For Ohio merchants, the bottom line is straightforward: by mid-2026 you will see honest pricing math on every MCA offer under $250,000, and the comparison-shopping calculus that has been broken in commercial financing for two decades will finally start to function.

Frequently asked questions

What is Ohio SB 232?
Ohio Senate Bill 232 is the Ohio Commercial Financing Disclosure Act, introduced in May 2025 by Senators Lehner and Antonio. The bill was passed by the Ohio Senate in October 2025 and the Ohio House in November 2025, and signed by Governor DeWine on December 18, 2025. It takes effect July 1, 2026 for new commercial financing transactions and requires standardized disclosures from providers and brokers of commercial financing under $750,000 to Ohio recipients.
Which products does SB 232 cover?
SB 232 covers sales-based financing (which captures MCAs and revenue-based financing), closed-end commercial loans, open-end commercial credit plans, factoring, and commercial lease financing. Real-estate-secured transactions, true equipment leases, and credit to financial institutions are excluded. The dollar threshold is $750,000 — higher than California's $500,000 but lower than New York's $2.5 million.
Does SB 232 require APR disclosure on MCAs in Ohio?
Yes, but with a wrinkle. For sales-based financing under $250,000, providers must disclose an estimated APR calculated under methodology to be specified by Ohio Department of Commerce rules. For sales-based financing between $250,000 and $750,000, providers must disclose total cost of capital but the estimated APR is optional at the provider's election. The split-threshold structure is unique among state CFDLs and reflects compromise during the legislative session.
Who enforces SB 232?
The Ohio Department of Commerce, Division of Financial Institutions, has primary enforcement authority. The bill authorizes administrative penalties up to $2,500 per violation, with each non-compliant offer treated as a separate violation. Repeat offenders may face license suspension if the funder holds an Ohio small-loan license. There is no private right of action in the original SB 232 text, though several legislators have introduced a 2026 amendment to add one.
When does the disclosure requirement become operative?
The statute is effective July 1, 2026 for new transactions originated on or after that date.

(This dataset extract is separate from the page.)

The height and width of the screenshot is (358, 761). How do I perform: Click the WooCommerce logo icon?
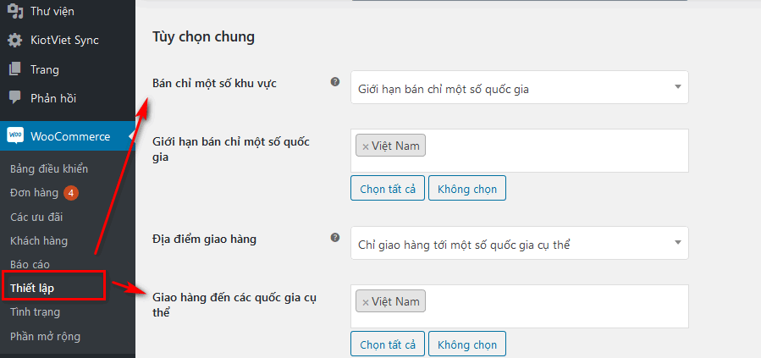point(15,135)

The Ohio Department of Commerce is required to issue implementing rules by January 1, 2027, and providers have a 90-day grace period after the rules publish to align their disclosure forms. Many funders are issuing voluntary preliminary disclosures during 2026 to test their tooling before the rules finalize.
Is SB 232 modeled on California or New York?
Both, with some Virginia influence. The disclosure elements track California SB 1235 closely. The estimated APR methodology language is drawn from NYDFS Part 803 with edits. The broker liability provisions borrow from Virginia. The $750,000 threshold is original to Ohio. The legislative drafters explicitly stated in committee testimony that the goal was to harmonize where possible while accommodating Ohio-specific industry feedback.
What should Ohio merchants do between now and July 1, 2026?
Three things. First, if you are mid-application on a new MCA, ask the funder whether they intend to issue the SB 232 disclosure voluntarily — many are. Second, if you are renewing an existing advance, the renewal will likely fall under the new rules; ask for the disclosure terms in writing. Third, save your offer letters and any marketing materials; the SB 232 lookback for enforcement purposes runs to transactions originated on or after July 1, 2026.